Teks yang Ditampilkan
Generasi 'Tech Savvy' RI Ditantang Ciptakan Ide Energi Terbarukan
- Inhabitat
VIVA – Berdasarkan studi global yang dilakukan oleh Nielsen pada 2015 menyebutkan bahwa generasi milenial merupakan generasi konsumen yang paling bersedia membayar ekstra untuk produk/jasa yang menerapkan prinsip sustainability, dan berkontribusi positif terhadap lingkungan dan sosial.
Tidak hanya itu, generasi milenial merupakan generasi yang paling melek teknologi (tech savvy) dan cenderung memanfaatkan teknologi untuk mempermudah segala aktivitasnya.
Survei Penetrasi dan Perilaku Pengguna Internet Indonesia yang dikeluarkan APJII (Asosiasi Penyelenggaran Jasa Internet Indonesia) 2017 menunjukkan generasi milenial dengan rentang usia 19-34 tahun merupakan pengguna internet terbanyak di Indonesia sebesar 49,52 persen.
"Sebagai generasi yang tech savvy dan mendominasi 50 persen dari tenaga kerja produktif pada tahun 2020, milenial menjadi tonggak utama dalam melakukan suatu perubahan besar yang sustainable dengan pemanfaatan teknologi, internet of things (IoT) dan kecerdasan buatan (artificial intelligence/AI)," kata Country President Schneider Electric Indonesia, Xavier Denoly, di Jakarta, Kamis, 12 Juli 2018.
Karena itu, Xavier mengajak milenial untuk ambil bagian dalam komunitas global melalui kompetisi Go Green in The City. Tiap tim wajib mengirimkan satu konsep dari empat tema dasar, yaitu Sustainability & Inclusivity, Digital Economy, Smart Manufacturing & Supply Chain, dan Cyber Security.
Dan, terpilihlah tiga tim yang memenangkan kompetisi ini, yaitu Tim RISE (juara pertama) dan Tim 1849 (juara ketiga) – keduanya dari Universitas Indonesia, serta Tim GRATTERY (juara kedua) dari ITB.

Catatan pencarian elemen
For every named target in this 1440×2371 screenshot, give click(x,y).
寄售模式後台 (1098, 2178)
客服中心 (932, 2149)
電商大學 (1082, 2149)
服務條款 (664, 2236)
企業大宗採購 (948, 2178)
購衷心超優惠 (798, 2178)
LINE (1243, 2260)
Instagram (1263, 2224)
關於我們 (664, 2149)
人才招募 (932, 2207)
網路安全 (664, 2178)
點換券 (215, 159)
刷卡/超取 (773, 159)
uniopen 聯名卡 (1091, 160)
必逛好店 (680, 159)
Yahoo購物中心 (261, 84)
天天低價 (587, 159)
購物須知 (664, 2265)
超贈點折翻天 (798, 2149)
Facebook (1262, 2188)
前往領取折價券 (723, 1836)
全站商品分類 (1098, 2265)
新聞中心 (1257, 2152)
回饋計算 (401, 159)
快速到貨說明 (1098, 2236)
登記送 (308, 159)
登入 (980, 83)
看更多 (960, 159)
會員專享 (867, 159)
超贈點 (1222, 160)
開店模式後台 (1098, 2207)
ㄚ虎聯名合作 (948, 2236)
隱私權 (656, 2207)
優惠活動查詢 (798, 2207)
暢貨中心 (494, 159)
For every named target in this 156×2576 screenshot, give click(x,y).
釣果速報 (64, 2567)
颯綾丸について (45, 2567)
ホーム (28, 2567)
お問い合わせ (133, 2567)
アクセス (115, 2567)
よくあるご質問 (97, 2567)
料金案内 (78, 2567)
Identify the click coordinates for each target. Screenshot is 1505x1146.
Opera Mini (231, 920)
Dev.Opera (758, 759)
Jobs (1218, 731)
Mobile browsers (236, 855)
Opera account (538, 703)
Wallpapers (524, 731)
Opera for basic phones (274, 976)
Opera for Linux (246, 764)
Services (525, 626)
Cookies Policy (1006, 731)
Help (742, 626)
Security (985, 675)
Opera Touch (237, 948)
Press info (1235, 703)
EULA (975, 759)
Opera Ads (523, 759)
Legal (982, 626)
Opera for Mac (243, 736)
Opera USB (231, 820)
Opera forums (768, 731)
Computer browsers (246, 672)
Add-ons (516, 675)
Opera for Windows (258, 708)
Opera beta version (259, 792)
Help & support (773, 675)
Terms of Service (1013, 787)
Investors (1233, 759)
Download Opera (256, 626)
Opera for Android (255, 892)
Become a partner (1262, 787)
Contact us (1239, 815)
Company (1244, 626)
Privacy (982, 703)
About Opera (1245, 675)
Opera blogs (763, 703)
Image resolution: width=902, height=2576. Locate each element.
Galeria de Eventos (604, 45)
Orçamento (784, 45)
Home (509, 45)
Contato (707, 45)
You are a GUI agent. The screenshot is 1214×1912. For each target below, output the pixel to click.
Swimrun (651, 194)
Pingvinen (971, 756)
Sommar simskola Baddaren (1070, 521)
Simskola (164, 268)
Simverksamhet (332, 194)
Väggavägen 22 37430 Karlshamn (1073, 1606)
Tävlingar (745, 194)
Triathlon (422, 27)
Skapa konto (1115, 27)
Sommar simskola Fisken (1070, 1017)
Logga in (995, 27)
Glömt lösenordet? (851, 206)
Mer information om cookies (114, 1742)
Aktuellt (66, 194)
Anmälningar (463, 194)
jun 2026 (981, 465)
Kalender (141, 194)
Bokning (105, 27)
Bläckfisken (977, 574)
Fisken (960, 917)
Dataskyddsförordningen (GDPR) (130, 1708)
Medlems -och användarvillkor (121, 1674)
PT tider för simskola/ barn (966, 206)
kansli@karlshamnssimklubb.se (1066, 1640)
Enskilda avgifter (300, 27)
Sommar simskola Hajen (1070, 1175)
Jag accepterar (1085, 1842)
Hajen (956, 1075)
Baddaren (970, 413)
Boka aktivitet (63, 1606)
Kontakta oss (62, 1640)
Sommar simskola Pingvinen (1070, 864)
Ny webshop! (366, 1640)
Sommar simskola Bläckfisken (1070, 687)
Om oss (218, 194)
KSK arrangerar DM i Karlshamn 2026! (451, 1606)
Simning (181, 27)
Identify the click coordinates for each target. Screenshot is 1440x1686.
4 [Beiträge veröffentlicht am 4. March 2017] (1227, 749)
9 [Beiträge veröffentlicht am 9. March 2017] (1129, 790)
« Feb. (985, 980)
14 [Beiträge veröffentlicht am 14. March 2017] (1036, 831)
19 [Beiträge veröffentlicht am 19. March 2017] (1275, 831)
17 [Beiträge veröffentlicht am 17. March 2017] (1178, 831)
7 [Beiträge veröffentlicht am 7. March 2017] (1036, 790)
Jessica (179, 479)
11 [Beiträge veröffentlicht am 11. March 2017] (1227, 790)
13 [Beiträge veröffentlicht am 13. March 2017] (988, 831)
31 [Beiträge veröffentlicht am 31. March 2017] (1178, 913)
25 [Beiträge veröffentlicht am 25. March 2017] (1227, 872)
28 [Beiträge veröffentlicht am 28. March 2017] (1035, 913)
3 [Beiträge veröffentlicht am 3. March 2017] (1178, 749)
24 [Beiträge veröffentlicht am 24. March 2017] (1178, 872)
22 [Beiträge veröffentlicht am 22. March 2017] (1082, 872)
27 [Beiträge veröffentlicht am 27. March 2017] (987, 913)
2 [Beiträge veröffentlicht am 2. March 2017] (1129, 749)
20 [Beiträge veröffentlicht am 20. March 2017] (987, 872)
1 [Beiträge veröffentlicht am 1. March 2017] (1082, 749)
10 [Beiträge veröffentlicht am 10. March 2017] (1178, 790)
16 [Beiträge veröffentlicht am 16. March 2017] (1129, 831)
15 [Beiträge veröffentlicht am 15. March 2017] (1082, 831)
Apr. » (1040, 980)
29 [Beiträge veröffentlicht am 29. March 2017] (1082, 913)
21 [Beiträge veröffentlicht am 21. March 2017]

Tantangan
(1) Sebutkan semua tema dasar kompetisi Go Green in The City yang tercantum dalam artikel.
(2) Kutip dari artikel bagian yang dimulai dengan "Generasi 'Tech Savvy'" sampai dengan "sebesar 49,52 persen.".
Berpeganglah pada artikel saja.

Jawaban Latihan
(1) Sustainability & Inclusivity, Digital Economy, Smart Manufacturing & Supply Chain, dan Cyber Security.

(2)
Generasi 'Tech Savvy' RI Ditantang Ciptakan Ide Energi Terbarukan
- Inhabitat
VIVA – Berdasarkan studi global yang dilakukan oleh Nielsen pada 2015 menyebutkan bahwa generasi milenial merupakan generasi konsumen yang paling bersedia membayar ekstra untuk produk/jasa yang menerapkan prinsip sustainability, dan berkontribusi positif terhadap lingkungan dan sosial.
Tidak hanya itu, generasi milenial merupakan generasi yang paling melek teknologi (tech savvy) dan cenderung memanfaatkan teknologi untuk mempermudah segala aktivitasnya.
Survei Penetrasi dan Perilaku Pengguna Internet Indonesia yang dikeluarkan APJII (Asosiasi Penyelenggaran Jasa Internet Indonesia) 2017 menunjukkan generasi milenial dengan rentang usia 19-34 tahun merupakan pengguna internet terbanyak di Indonesia sebesar 49,52 persen.